Realizing that neither voluntary plans nor smaller units of government could deal successfully by themselves with the problem of unemployment, France, Norway, and Denmark enacted the firstnational laws on unemployment insurance during the first decade of the 1900's. In 1911, Great Britain instituted the first compulsory unemployment insurance program. Since then, 8 countries have introduced voluntary plans and 12, including the United States and Canada, have instituted compulsory programs; several other nations have enacted laws providing for financial assistance during unemployment and dismissal benefits. In 1955, a total of 22 countries had unemployment benefit programs in operation, 15 of them are compulsory insurance plans, 3 are voluntary insurance plans, and 4 involve unemployment allowances provided on other than an insurance basis.

The scope of protection provided by each of the plans existing in 1955 was generally based upon several factors: the relative needs of the various groups of workers for such protection; financial considerations; and administrative considerations. The three types of unemployment security (compulsory, voluntary, and noninsurance) differ in coverage. Nearly all compulsory laws cover wage and salaried workers generally and specify exclusions instead of enumerating specific industries or occupations to which the insurance applies. The scope of voluntary insurance plans is largely contingent upon the existence of an insurance fund in the occupation and locality and to a lesser degree on factors such as age, nationality, and type of employment; similar factors limit the extent of allowances under noninsured unemployment plans. Provisions governing eligibility or ineligibility for benefits also differ widely. Experience in the different countries has shown the necessity for precise and sometimes elaborate rules to define the conditions under which unemployed workers may receive benefits. Yardsticks of eligibility involve many criteria, the most important being: (1) ability to work; (2) availability for work; and

(3) willingness to work. On the other hand, the most common grounds for disqualification are voluntary leaving of employment, discharge for misconduct, loss of job due to a labor dispute, refusal of an offer of suitable employment, and receipt of certain types of income such as dismissal payments, other social security benefits, and earnings from other gainful work.

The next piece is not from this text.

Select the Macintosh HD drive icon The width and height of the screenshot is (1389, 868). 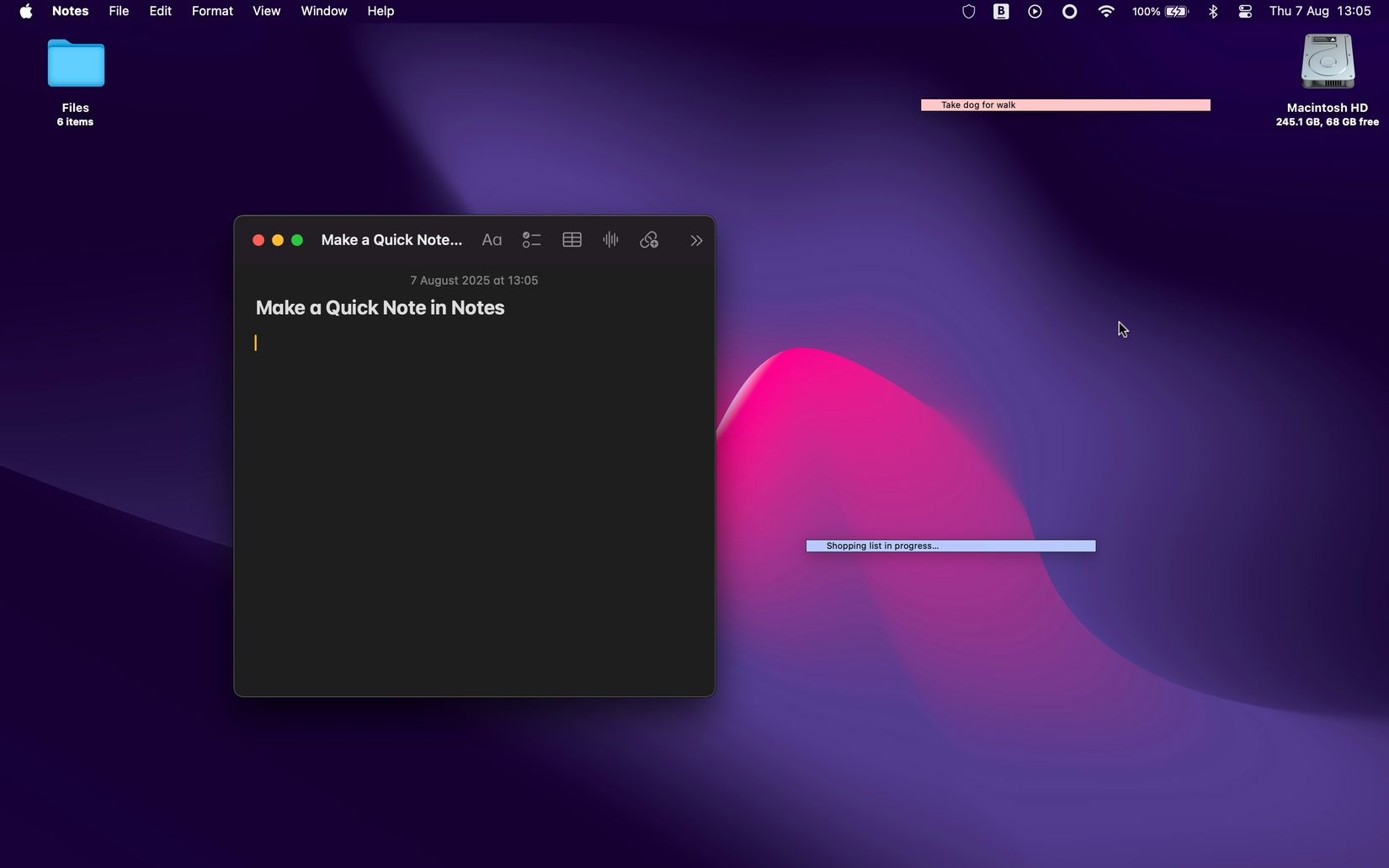[x=1328, y=61]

Once the rules for qualification have been promulgated, the qualifying period and the reference period can be determined. Although existing plans differed widely with respect to a qualifying period, around 6 months was most commonly provided in 1955; the length of the basic reference periods differed even more than did the qualifying period but the most common duration was 12 months preceding unemployment.

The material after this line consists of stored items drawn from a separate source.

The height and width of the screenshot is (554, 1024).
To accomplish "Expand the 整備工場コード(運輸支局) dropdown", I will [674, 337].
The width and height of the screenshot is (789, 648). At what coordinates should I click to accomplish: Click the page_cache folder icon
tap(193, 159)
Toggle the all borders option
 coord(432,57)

Rates and duration of benefits also varied among countries. Because the ILO study presents the rates in terms of the national currency of the respective country, their utility is limited for comparative purposes. The majority of existing plans provide for a period of over 20 weeks during which benefits may be drawn; there is some tendency for the maximum benefit period to approximate 6 months. Waiting periods before which unemployment benefits are paid usually vary from 1 to 7 days in existing plans; in some plans, the normal waiting period may be extended up to specified maximums; it also may be waived if the insured worker has served for another period of unemployment during the year.

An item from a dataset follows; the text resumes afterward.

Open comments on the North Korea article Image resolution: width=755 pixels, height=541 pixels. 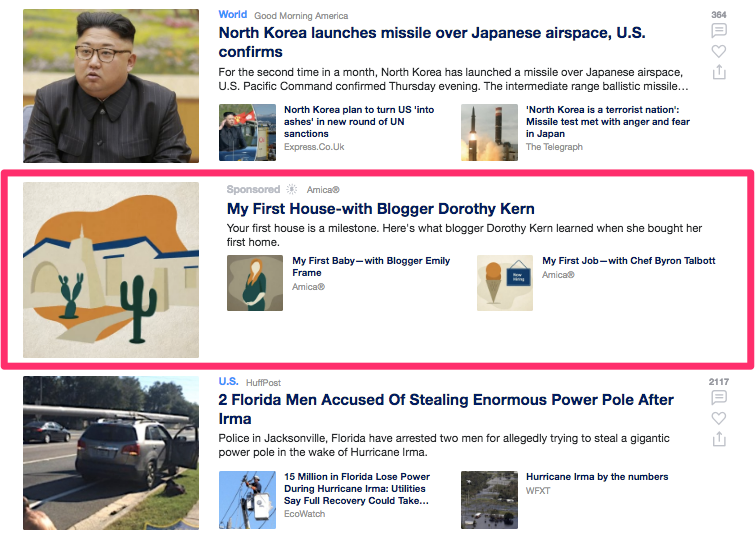[x=719, y=30]
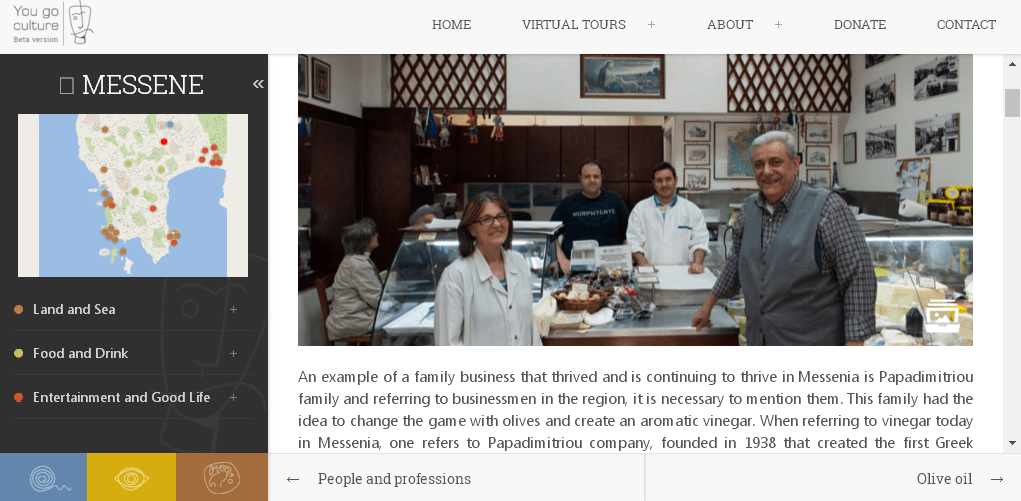This screenshot has height=501, width=1021.
Task: Collapse sidebar with double chevron icon
Action: coord(259,84)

In effect, most current plans are financed by a single nationwide fund supplied by contributions from three sources: (1) insured employees; (2) employers; and (3) the national government. Under the most common method of financing, revenues are secured from all three available sources. The distribution of revenues in each country is administered by agencies set up to meet the requirements of individual plans.

The accompanying table is a composite of the information contained in various tables in the ILO report.

Each of these countries embodied the principle of national subsidization of voluntary funds in its original laws, France and Denmark have not adopted compulsory unemployment insurance up to the present day.

The qualifying period sets a specified minimum of time in which claimants must have been engaged in insured employment. The reference period limits the qualifying period to recent employment.